## Exercise details:
The result should be an exact copy of the lines from the one with "You are a computer-use agent. The" through the last line of the data below, both included.

## Given information:
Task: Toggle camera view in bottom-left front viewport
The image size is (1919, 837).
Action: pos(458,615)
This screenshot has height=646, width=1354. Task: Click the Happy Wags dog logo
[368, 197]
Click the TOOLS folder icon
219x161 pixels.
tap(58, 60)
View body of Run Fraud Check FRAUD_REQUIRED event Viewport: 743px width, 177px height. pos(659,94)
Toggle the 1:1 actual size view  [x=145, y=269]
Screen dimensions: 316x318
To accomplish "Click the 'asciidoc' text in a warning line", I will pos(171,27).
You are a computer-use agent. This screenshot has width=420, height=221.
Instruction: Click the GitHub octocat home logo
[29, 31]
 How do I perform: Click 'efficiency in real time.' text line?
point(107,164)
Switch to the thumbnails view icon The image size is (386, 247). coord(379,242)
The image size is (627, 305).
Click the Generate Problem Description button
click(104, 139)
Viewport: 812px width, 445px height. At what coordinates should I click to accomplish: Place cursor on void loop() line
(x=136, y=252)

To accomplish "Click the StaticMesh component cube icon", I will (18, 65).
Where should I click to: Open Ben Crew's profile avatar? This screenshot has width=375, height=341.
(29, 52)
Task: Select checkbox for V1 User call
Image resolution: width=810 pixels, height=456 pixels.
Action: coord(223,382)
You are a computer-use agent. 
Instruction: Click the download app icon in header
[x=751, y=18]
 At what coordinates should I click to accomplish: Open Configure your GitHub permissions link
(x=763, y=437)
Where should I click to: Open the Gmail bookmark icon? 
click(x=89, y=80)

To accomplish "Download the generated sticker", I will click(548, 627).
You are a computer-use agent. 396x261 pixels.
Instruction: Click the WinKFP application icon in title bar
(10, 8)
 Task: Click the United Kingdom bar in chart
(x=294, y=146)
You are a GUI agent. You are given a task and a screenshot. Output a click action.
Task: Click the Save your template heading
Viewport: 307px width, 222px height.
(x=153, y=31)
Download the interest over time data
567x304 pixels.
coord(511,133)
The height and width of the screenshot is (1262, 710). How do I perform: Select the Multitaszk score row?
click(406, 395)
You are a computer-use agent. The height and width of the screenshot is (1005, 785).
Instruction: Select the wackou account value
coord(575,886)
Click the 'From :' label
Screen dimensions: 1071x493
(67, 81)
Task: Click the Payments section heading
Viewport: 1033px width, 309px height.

## Output of the task:
You are a computer-use agent. The height and width of the screenshot is (1005, 785).
Instruction: Select the wackou account value
coord(575,886)
Click the 'From :' label
Screen dimensions: 1071x493
(67, 81)
Task: Click the Payments section heading
Viewport: 1033px width, 309px height.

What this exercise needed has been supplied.